The First Circuit Court of Appeals upheld a previous decision supporting Worcester’s ordinances prohibiting aggressive panhandling.

“The First Circuit upheld the district court decision not to enjoin the city from enforcing the ordinances,” said City Manager Edward Augustus in a statement. “The court agreed that the ordinances regulate behavior, not speech, and are motivated by legitimate and substantial public safety concerns.”

So if the fear women experience going to a clinic that performs abortions doesn’t warrant buffer zones due to legitimate and substantial public safety concerns, why should there be buffer zones imposed on panhandling?

A twitter conversation I had with Mayor Krauss offers a condensed back and forth that I found illuminating. After failing to format a screen shot, I’ll just reproduce the text:

Mayor Krauss: “aggressive panhandling” & “gauntlets” at abortion clinics. Of course you’re all consistently pro free speech? Or for controls? #mtpol

William Skink: .@MayorKrauss is there a history of panhandlers firebombing private property?

Mayor Krauss: “@madpoet19: is there a history of panhandlers firebombing…?”or stabbing businessmen to death? “Free speech” is the subject, not violence

William Skink: @MayorKrauss I think both confuse speech with physical acts of violence. to justify ban on sitting, example of woman chased by transient.

Mayor Krauss: “@madpoet19: “Intimidation”, “perceived threat” vs speech seems to be the issue with both. You protect speech w/o equivocation?

There was a little more, but that’s the gist.

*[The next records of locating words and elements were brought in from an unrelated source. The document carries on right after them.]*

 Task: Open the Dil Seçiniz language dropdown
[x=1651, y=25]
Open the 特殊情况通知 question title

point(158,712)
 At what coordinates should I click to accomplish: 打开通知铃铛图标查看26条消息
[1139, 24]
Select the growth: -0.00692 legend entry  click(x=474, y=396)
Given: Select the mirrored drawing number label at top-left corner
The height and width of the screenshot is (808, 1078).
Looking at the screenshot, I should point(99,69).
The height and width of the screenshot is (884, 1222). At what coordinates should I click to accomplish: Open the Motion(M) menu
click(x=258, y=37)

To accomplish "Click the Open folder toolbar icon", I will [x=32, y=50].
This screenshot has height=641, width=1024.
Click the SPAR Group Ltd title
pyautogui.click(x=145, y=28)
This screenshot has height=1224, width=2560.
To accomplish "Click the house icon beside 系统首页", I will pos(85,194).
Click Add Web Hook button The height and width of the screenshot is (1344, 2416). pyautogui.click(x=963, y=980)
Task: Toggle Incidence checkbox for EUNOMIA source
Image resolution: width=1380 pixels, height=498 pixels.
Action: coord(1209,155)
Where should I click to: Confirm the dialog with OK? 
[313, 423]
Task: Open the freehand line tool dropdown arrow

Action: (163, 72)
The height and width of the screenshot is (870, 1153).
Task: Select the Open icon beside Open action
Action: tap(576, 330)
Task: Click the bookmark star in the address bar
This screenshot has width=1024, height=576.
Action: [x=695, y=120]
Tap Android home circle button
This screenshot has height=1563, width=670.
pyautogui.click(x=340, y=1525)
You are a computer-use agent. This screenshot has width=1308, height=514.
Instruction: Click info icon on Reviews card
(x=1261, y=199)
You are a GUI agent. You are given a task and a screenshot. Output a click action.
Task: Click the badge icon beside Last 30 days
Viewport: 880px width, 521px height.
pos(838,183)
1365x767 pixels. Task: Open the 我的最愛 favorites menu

To add a little more context to the juxtaposition of violence represented in the above tweets, my example of firebombing, which I mentioned earlier is just one of many terrorist tactics used by the anti-abortion extremists, was countered with the example of a random act of violence that left a prominent Billings photographer dead. And why did this man get stabbed? If you follow the logic of this Billings Gazette article, it’s because he gave money to panhandlers:

People who work near the Fargo Hotel Building, 14 N. 24th St., say the generosity of Michael S. Sample, 66, attracted a steady stream of panhandlers to the area and may have contributed to his death.

Sample died Thursday after being stabbed three times, allegedly by Zachariah James Wiseman, 23, who has been charged with deliberate homicide.

People were frequently seen knocking on the door of the building asking for money.

“Usually there’s about 10 to 15 people that come by,” said Tyler Myers, an alignment technician at Whalen Tire, 2318 First Ave. N., which is across the street from the Fargo Building. “Everybody knows he goes and gives out money for free.”

And here is how the Billings Gazette article rounds out its victim-blaming hit-piece on Michael Sample:

It is unclear whether Wiseman was homeless. Police records have an address for Wiseman in Billings, said Lt. Kevin Iffland. He is not listed as a transient.

There is no information on Wiseman’s occupation, Iffland said.

From across the street, Myers said he had seen Sample give people he believed to be transients cash on many occasions, cracking the door to his business or passing money directly through the mail slot. When he didn’t come to the door right away, people would wait or badger business people for long periods of time.

“Those guys were very persistent,” Myers said. “They would be knocking on his door for half an hour, an hour.”

Myers said his manager told him about an incident where Sample had been attacked by panhandlers in the past. But no reports had been made to the Billings Police Department, Iffland said.

Gene Burgad, owner of The Rex, which shares an alley with the Fargo Building, had made similar observations.

“He would give them money right out of his wallet,” Burgad said.

Burgad said employees occasionally have to ask panhandlers to leave their property when they stop at The Rex to ask for money.

“There’s people that sometimes bug my customers,” Burgad said. “I will just walk to my car, and people will ask me for money, occasionally.”

It’s really sad this tragedy was immediately turned into a homeless/panhandling story when, as admitted in the article, it’s “unclear whether Wiseman was homeless.

The fear generated by stories like this ensure support for the constitutionally dubious buffer zones for panhandlers. But after yesterday’s Supreme Court ruling, supporters of these zones may want to rethink their approach.